[Records excerpted from a collection]
%%
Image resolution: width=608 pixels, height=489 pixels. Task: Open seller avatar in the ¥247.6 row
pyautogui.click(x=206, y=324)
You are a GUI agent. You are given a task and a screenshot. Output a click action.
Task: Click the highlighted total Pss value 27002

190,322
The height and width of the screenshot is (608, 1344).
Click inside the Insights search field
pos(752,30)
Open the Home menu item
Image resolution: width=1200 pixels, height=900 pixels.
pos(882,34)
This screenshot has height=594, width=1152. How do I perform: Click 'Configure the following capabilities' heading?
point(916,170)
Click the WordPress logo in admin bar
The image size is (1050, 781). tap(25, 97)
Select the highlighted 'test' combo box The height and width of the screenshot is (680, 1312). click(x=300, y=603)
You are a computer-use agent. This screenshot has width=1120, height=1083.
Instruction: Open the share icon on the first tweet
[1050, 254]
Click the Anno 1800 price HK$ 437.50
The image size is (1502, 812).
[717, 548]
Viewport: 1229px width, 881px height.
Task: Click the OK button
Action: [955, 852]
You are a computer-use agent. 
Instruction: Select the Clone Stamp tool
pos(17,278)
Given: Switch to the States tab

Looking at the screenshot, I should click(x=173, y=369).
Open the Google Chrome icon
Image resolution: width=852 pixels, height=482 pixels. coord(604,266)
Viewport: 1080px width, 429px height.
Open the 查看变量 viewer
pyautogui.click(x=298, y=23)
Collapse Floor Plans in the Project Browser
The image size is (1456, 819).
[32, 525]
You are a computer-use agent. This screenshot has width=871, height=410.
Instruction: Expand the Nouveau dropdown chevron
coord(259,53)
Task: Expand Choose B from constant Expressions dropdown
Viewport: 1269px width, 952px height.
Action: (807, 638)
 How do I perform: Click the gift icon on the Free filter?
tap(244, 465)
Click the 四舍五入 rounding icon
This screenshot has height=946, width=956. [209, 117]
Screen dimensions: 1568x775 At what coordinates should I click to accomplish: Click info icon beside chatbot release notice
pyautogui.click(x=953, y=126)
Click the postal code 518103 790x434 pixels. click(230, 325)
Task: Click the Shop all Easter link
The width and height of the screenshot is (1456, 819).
%%
What the exercise asks
Output the lines of the listing above, from the line containing "has width=871, height=410." through the line containing "Action: (807, 638)", as a numbered list, omitting any blank lines.

Reply to the exercise
1. You are a computer-use agent. This screenshot has width=871, height=410.
2. Instruction: Expand the Nouveau dropdown chevron
3. coord(259,53)
4. Task: Expand Choose B from constant Expressions dropdown
5. Viewport: 1269px width, 952px height.
6. Action: (807, 638)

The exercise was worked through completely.